Support for arbitration was not, however, unanimous within the workers’ movement. Some unions saw it as a threat to the principle of unionism itself. In 1902, for example, the Sydney branch secretary of the Waterside Workers’ Federation declared, “If we are going to sit down and rely wholly on the Arbitration Court to adjust our grievances and look after our interests then what good is a union to us.”
With respect to immigration, Barton was quick to deliver on his promise to Labour. In December 1901, only six months after Parliament first met, Barton’s government proposed and passed the Immigration Restriction Act. This formed the basis for the White Australia Policy that remained in force until 1973.
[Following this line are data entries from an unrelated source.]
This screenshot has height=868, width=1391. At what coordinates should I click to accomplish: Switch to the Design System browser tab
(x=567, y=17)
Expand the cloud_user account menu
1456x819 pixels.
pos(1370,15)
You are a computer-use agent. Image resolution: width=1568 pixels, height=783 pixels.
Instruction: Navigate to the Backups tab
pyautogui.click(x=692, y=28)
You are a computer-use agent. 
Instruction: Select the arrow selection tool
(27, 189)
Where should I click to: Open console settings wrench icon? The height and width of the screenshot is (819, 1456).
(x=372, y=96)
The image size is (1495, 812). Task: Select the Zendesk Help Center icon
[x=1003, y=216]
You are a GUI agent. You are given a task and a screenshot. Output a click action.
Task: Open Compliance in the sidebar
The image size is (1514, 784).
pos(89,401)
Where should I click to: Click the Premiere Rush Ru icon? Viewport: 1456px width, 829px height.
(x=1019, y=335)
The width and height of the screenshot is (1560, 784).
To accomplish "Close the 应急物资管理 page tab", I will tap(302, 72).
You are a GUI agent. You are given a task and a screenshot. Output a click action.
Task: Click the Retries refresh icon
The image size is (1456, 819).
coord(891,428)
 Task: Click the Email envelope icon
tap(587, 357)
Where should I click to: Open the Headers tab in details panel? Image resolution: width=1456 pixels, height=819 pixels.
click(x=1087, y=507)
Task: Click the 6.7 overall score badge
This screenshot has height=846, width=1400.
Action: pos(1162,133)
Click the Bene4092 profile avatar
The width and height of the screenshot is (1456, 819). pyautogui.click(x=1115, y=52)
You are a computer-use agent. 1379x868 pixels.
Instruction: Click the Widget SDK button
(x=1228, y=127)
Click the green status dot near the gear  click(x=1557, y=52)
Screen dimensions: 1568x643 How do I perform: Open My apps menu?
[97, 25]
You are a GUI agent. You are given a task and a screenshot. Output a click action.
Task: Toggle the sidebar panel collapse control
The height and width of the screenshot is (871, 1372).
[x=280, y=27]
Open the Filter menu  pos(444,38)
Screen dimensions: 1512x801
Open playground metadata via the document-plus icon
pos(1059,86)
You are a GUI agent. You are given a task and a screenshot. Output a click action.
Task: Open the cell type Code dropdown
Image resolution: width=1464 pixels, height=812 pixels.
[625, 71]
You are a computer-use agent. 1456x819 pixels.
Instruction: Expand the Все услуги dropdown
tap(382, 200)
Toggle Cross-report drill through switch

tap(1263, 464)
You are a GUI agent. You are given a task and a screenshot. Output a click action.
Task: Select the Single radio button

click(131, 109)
The Immigration Restriction Act was modeled on a similar bill that had recently passed in South Africa and that formed an early part of the infrastructure of Apartheid. The act allowed the government to exclude migrants deemed “undesirable” on the basis of a diction test. To pass the test, prospective migrants needed to write out fifty words in any European language, as dictated by an immigration officer. This made it easy for officials to reject migrants by choosing a language they had little hope of understanding — for example, by testing a Chinese migrant’s ability to understand Welsh.
Indeed, earlier drafts of the bill had been more explicit about restricting non-white immigration. The British government rejected these, however, for fear of offending British subjects in India or then-allied nations like Japan.
The union movement — including larger industrial unions like the Australian Workers’ Union — supported the legislation, believing that migrants posed a threat to Australian workers’ jobs and conditions.
Incomplete Tasks of the Democratic-National Revolution
Over 133 years after Henry Parkes’s stirring call, Australia has still not achieved the standardization of rail gauges. It’s moot whether the blame for this falls on the states or the federal government, the Australian Labor Party, or the descendants of the colonial-era bourgeois parties.
Federation did, however, live up to other dreams dear to the colonial bourgeoisie. Australian capitalism has profited spectacularly from over 120 years of structural racism, free market capitalism, and federal control over industrial relations.
And in 1975, Australia’s capitalist class must have blessed the foresight of their Free Trade and Protectionist party forebears. Thanks to the constitution drafted by Australia’s founding fathers, the governor-general was able to sack Gough Whitlam, one of Labor’s few genuinely reforming prime ministers.
Indeed, it’s hard to think of a single improvement — for workers, for Australia’s Aboriginal people, or for humanity in general — that stemmed from Australia’s federation. And perhaps this is why very few Australians know about it, let alone celebrate it today.